Tendo estas coisas em mente, será que a evidência apóia melhor a hipótese de que Jesus era, ou não, casado? Se estiver interessado em tal discussão, eu recomendaria fortemente o recente livro de Darrell Bock, Quebrando o Código Da Vinci. Após um cuidadoso exame da evidência, ele conclui que Jesus definitivamente não era casado – uma conclusão compartilhada pela vasta maioria dos estudiosos do Novo Testamento.(17)

É claro que não estou tentando argumentar que este problema possa ser decisivamente resolvido simplesmente pela citação de uma autoridade (embora eu esteja sem dúvida de acordo com a conclusão de Dr.

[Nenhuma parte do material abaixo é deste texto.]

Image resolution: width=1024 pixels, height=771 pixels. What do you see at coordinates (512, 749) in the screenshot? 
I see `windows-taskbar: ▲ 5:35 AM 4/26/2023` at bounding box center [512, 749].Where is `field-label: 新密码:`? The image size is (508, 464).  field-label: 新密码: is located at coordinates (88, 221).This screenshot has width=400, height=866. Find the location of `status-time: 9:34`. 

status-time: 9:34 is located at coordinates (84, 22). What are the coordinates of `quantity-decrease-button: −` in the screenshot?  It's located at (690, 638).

Bock). Antes, o meu ponto é que temos um modo de determinar a verdade na história. Avaliando cuidadosamente a melhor evidência disponível, e inferindo logicamente a melhor explicação dessa evidência, podemos determinar (às vezes com alto grau de probabilidade) o que realmente aconteceu no passado.

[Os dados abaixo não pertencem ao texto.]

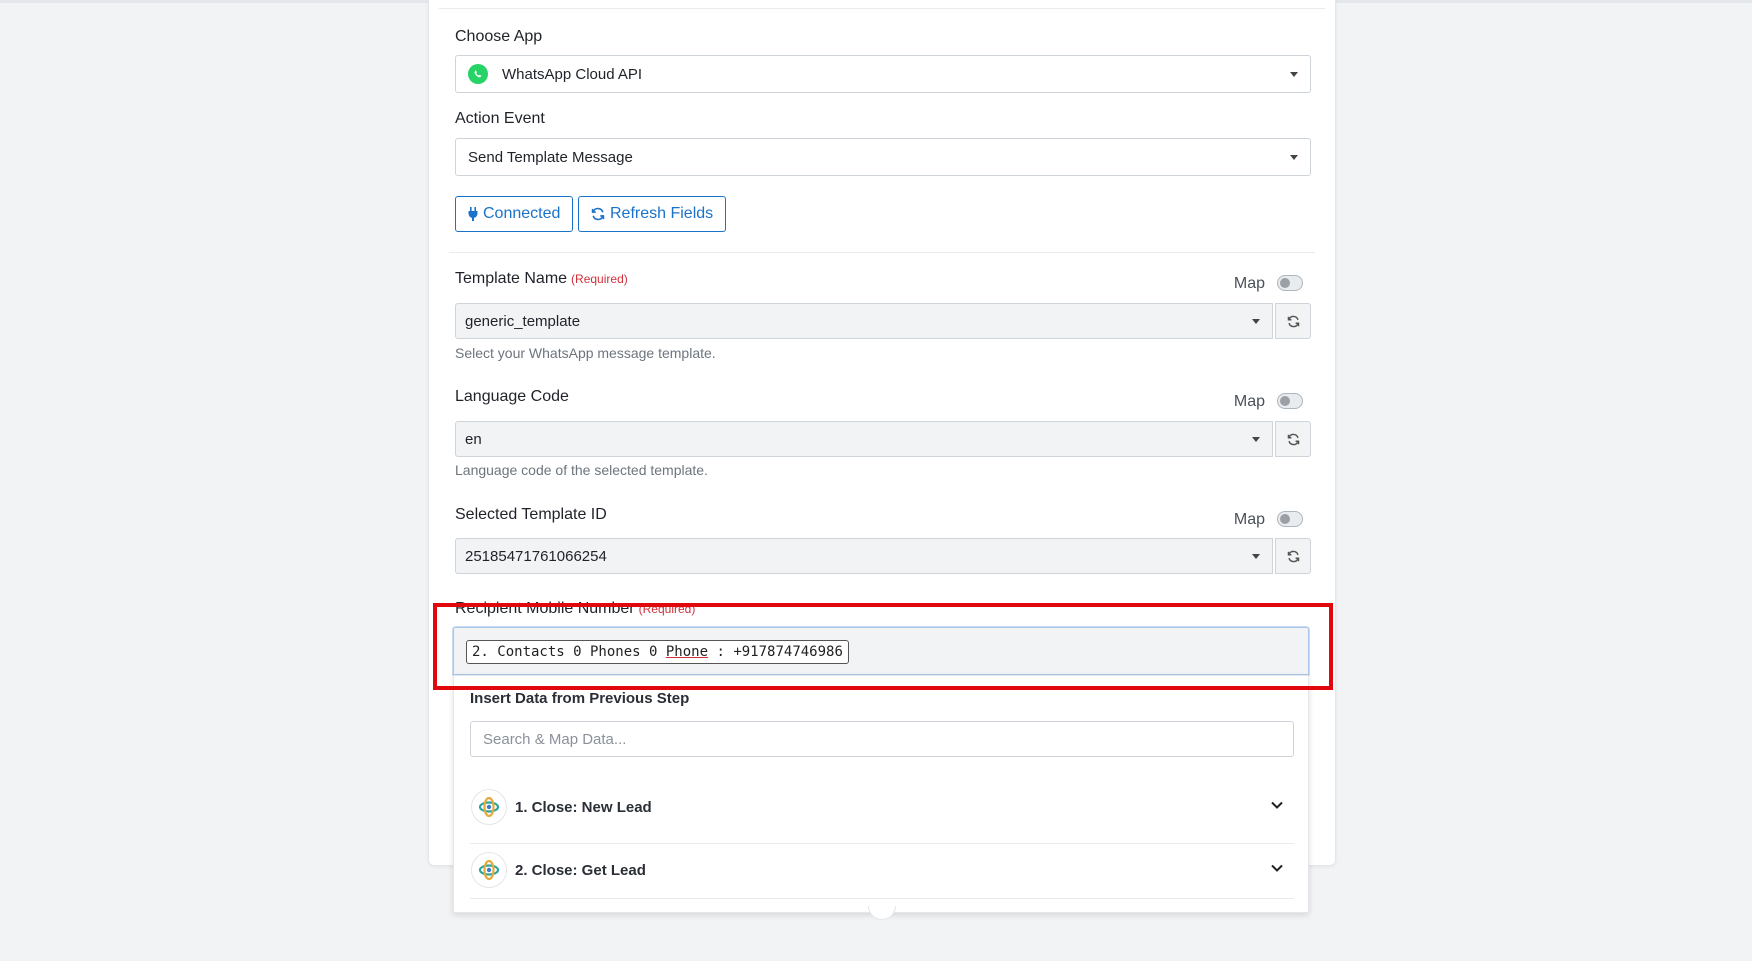 The height and width of the screenshot is (961, 1752). I want to click on language-code-select: en, so click(864, 439).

O Cristianismo é uma religião arraigada na história. Não uma história sobre a qual não possamos ter uma compreensão real, mas uma história que podemos conhecer e estar confiantes para crer.

Notas

1. Alan Richardson, Christian Apologetics (London: SCM, 1947), 91, cited in Ronald H. Nash, Christian Faith and Historical Understanding (Dallas: Word Publishing/Probe Books, 1984), 12.
2. T. A. Roberts, History and Christian Apologetic (London: SPCK, 1960), vii, cited in Nash, Christian Faith and Historical Understanding, 12.
3. Nash, Christian Faith and Historical Understanding, 77-78.
4. Esta informação vem da discussão de Ronald Nash sobre o ensaio de Charles Beard, "That Noble Dream," em Nash, Christian Faith and Historical Understanding, 84.
5. William Lane Craig, Reasonable Faith: Christian Truth and Apologetics (Wheaton: Crossway Books, 1994), 176.
6. Nash, Christian Faith and Historical Understanding, 85.
7. Norman Geisler, Christian Apologetics (Grand Rapids, Baker, 1976), 297, citado em Nash, Christian Faith and Historical Understanding, 88-89.
8. E.H. Carr, What is History? (New York: Random House, 1953), 8, citado em Craig, Reasonable Faith, 185.
9. Nash, Christian Faith and Historical Understanding, 88.
10. Craig, Reasonable Faith, 186-87.
11. Edwin Yamauchi, "Immanuel Velikovsky's Catastrophic History," Journal of the American Scientific Affiliation 25 (1973): 134, citado em Craig, Reasonable Faith, 187.
12. Craig, Reasonable Faith, 187.
13. Lee Strobel, The Case for Christ, (Grand Rapids, Michigan: Zondervan, 1998), 25.
14. Craig, Reasonable Faith, 184.
15. Ibid.
16. Ibid.
17. Darrell L. Bock, Breaking the Da Vinci Code (Nashville: Nelson Books, 2004), 31-45. Confira também o meu artigo anterior, "Redeeming The Da Vinci Code," em www.probe.org/redeeming_davinci.